Given data START

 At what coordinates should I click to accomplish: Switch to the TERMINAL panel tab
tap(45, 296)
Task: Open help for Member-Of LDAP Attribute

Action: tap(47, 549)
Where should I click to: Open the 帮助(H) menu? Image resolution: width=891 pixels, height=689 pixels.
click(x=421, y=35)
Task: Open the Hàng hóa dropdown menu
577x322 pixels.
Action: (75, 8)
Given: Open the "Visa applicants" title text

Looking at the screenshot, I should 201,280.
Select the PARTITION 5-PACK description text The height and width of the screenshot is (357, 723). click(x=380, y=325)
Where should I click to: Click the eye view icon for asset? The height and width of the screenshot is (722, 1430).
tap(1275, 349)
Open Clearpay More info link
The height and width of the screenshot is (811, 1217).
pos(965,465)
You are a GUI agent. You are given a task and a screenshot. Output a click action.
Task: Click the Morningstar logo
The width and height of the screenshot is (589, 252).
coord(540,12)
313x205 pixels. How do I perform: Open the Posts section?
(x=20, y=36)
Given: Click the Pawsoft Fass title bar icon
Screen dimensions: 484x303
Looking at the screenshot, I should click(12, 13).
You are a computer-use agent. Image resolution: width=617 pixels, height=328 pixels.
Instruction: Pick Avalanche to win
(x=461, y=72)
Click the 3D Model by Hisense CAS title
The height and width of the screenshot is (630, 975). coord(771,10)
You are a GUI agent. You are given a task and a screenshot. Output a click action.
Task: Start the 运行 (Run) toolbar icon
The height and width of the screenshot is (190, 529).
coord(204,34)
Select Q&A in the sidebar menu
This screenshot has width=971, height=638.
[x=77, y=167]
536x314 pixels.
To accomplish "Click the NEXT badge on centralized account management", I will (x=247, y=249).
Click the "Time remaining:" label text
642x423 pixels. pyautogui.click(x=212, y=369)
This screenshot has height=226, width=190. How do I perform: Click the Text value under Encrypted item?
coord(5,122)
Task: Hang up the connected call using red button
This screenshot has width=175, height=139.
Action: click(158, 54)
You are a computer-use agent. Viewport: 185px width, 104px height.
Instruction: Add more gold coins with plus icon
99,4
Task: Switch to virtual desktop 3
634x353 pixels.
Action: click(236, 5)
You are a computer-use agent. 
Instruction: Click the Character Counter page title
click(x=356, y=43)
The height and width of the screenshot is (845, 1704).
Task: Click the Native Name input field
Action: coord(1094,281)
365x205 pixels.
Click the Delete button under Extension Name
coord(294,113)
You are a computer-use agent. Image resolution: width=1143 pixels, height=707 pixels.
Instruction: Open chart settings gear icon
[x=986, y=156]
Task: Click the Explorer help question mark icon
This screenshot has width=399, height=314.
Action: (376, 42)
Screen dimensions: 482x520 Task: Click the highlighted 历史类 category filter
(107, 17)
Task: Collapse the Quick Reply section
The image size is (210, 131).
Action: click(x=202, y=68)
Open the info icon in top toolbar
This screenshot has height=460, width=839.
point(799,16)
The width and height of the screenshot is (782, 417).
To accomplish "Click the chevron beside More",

Given data END

When you repeat the data, keep each line exactly as given.

 At what coordinates should I click to accomplish: Switch to the TERMINAL panel tab
tap(45, 296)
Task: Open help for Member-Of LDAP Attribute

Action: tap(47, 549)
Where should I click to: Open the 帮助(H) menu? Image resolution: width=891 pixels, height=689 pixels.
click(x=421, y=35)
Task: Open the Hàng hóa dropdown menu
577x322 pixels.
Action: (75, 8)
Given: Open the "Visa applicants" title text

Looking at the screenshot, I should 201,280.
Select the PARTITION 5-PACK description text The height and width of the screenshot is (357, 723). click(x=380, y=325)
Where should I click to: Click the eye view icon for asset? The height and width of the screenshot is (722, 1430).
tap(1275, 349)
Open Clearpay More info link
The height and width of the screenshot is (811, 1217).
pos(965,465)
You are a GUI agent. You are given a task and a screenshot. Output a click action.
Task: Click the Morningstar logo
The width and height of the screenshot is (589, 252).
coord(540,12)
313x205 pixels. How do I perform: Open the Posts section?
(x=20, y=36)
Given: Click the Pawsoft Fass title bar icon
Screen dimensions: 484x303
Looking at the screenshot, I should click(12, 13).
You are a computer-use agent. Image resolution: width=617 pixels, height=328 pixels.
Instruction: Pick Avalanche to win
(x=461, y=72)
Click the 3D Model by Hisense CAS title
The height and width of the screenshot is (630, 975). coord(771,10)
You are a GUI agent. You are given a task and a screenshot. Output a click action.
Task: Start the 运行 (Run) toolbar icon
The height and width of the screenshot is (190, 529).
coord(204,34)
Select Q&A in the sidebar menu
This screenshot has width=971, height=638.
[x=77, y=167]
536x314 pixels.
To accomplish "Click the NEXT badge on centralized account management", I will (x=247, y=249).
Click the "Time remaining:" label text
642x423 pixels. pyautogui.click(x=212, y=369)
This screenshot has height=226, width=190. How do I perform: Click the Text value under Encrypted item?
coord(5,122)
Task: Hang up the connected call using red button
This screenshot has width=175, height=139.
Action: click(158, 54)
You are a computer-use agent. Viewport: 185px width, 104px height.
Instruction: Add more gold coins with plus icon
99,4
Task: Switch to virtual desktop 3
634x353 pixels.
Action: click(236, 5)
You are a computer-use agent. 
Instruction: Click the Character Counter page title
click(x=356, y=43)
The height and width of the screenshot is (845, 1704).
Task: Click the Native Name input field
Action: coord(1094,281)
365x205 pixels.
Click the Delete button under Extension Name
coord(294,113)
You are a computer-use agent. Image resolution: width=1143 pixels, height=707 pixels.
Instruction: Open chart settings gear icon
[x=986, y=156]
Task: Click the Explorer help question mark icon
This screenshot has width=399, height=314.
Action: (376, 42)
Screen dimensions: 482x520 Task: Click the highlighted 历史类 category filter
(107, 17)
Task: Collapse the Quick Reply section
The image size is (210, 131).
Action: click(x=202, y=68)
Open the info icon in top toolbar
This screenshot has height=460, width=839.
point(799,16)
The width and height of the screenshot is (782, 417).
To accomplish "Click the chevron beside More",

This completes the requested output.